Não devemos desprezar uma boa crise

A crise econômica trazida pelo Covid-19 é sem precedentes. A medida mais adotada pelos governos para a contensão do vírus é a de isolamento social, isso porque ainda não temos um consenso a respeito do tratamento da doença, tão pouco solução em relação a vacina de prevenção ao vírus.  A restrição de mobilidade das pessoas, bem como o fechamento de boa parte do comércio, resultantes do isolamento horizontal imposto em diversos países, trazem consigo um impacto gigantesco à dinâmica da economia global. A recessão mundial é uma realidade clara, porém a sua intensidade e duração dependem muito do quão prolongado será esse processo de confinamento.

É bem verdade que os Bancos Centrais estão agindo com empenho na tentativa de injetar liquidez na economia, bem como dar maior tranquilidade aos mais fragilizados da cadeia produtiva, através de baixa de juros, concessões e até aportes financeiros. Acontece que essas mesmas medidas vinham sendo tomadas, em menor escala, em diversas outras situações de crise, e por isso são cada vez menos eficazes. A economia global já estava frágil.

A turbulência no preço dos ativos no mundo chegou muito rápido e desconstruiu qualquer racionalidade na flutuação das cotações. As ações sofreram uma derrocada histórica, num período muito curto, sem precedentes. Comodities também tiveram revés forte, além da crise do COVID-19 também por conta da guerra do preço do petróleo. Ativos imobiliários, de renda fixa e até o ouro, que historicamente se comportava como porto seguro nas crises. Nesse cenário de aversão a risco, todos os ativos sofreram, principalmente nos países emergentes.

No Brasil, observamos a queda da bolsa, fundos imobiliários, depreciação do câmbio, e abertura das taxas dos ativos de renda fixa, principalmente no mercado secundário dos ativos de crédito, como debentures, visto que as novas emissões congelaram. A forte depreciação dos ativos ultrapassou, em diversos casos, a avaliação dos fundamentos, e por isso algumas oportunidades interessantes se colocam à mesa. No mercado de ações, algumas empresas chegaram a patamar de preços interessantes na avaliação de indicadores e, além disso, o % de dividend yield aumentou consideravelmente por conta da queda dos preços. Diversos fundos de investimento também ficaram baratos, e alguns bons gestores reabriram para captação.

No caso dos ativos de crédito, as oscilações nos preços têm acontecido sem distinção, qualquer que seja o rating e o prazo, mesmo considerando o crédito high grade, de melhor qualidade. Por exemplo, existem hoje ativos AAA com spreads muito parecidos com os de ratings A e AA. A pressão nesses papeis se dá por diversos fatores, desde a aversão geral ao risco, passando pela onda de resgate que os fundos de crédito vêm enfrentando. Por esses motivos, podemos observar hoje papeis de empresas sólidas, com excelente qualidade de crédito, boa liquidez de curto prazo, operações com geração de caixa e total capacidade de honrar seus compromissos a despeito da crise, pagando IPCA + 5 ou 6% ao ano, patamar muito atrativo para composição de carteira.
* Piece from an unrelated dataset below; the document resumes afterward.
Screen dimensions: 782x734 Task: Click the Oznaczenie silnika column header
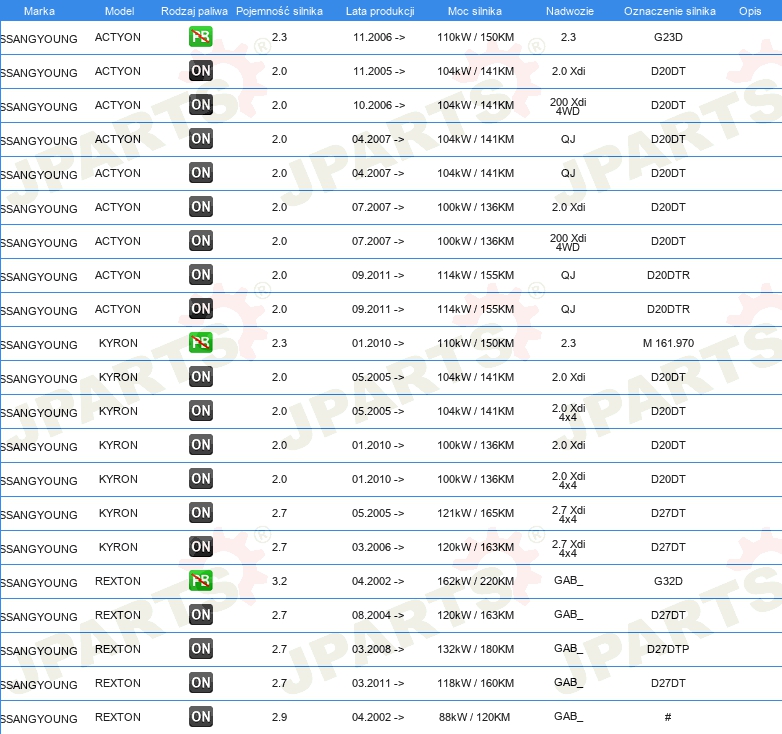coord(669,11)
Essa crise é sim muito dura e incerta, porém chegamos num patamar de volatilidade que gerou diversas oportunidades que podem ser capturadas. É importante ressaltar, por outro lado, dois importantes fatores:

1)  fazer market timing – estratégia de tomar decisões de compra ou venda de ativos financeiros, tentando prever futuros movimentos de preços de mercado – nesse momento de alta volatilidade, é muito perigoso. Portanto, assumir um papel de trader em posições mais táticas, de curtíssimo prazo, traz um risco grande de perda de patrimônio. Por esse motivo, é sempre importante investir com fundamento e ter ciência dos riscos;

2) toda a movimentação realizada deve condizer com o orçamento de risco da carteira: que volatilidade estou disposto a enfrentar? No caso das pessoas físicas, o perfil de investidor deve ser respeitado, já os investidores profissionais e institucionais devem atentar aos mandatos de risco, liquidez e solvência.
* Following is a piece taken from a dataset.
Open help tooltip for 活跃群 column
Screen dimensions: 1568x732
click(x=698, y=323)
Vivemos, portanto, uma realidade que machucou muito os investidores, e deve machucar ainda mais antes de melhorar. Uma pena ter acontecido num momento de maior conscientização da população em relação a investimentos em geral, muito em função das novas plataformas de investimentos, e também dos influenciadores digitais. É, por outro lado, um momento de aprendizado para todos. Observamos o copo meio vazio na maior parte do tempo, porém as oportunidades que vêm aparecendo nos obrigam a atentar ao copo meio cheio. Nos adaptemos, reavaliemos e ajustemos os orçamentos de risco, e sigamos em frente!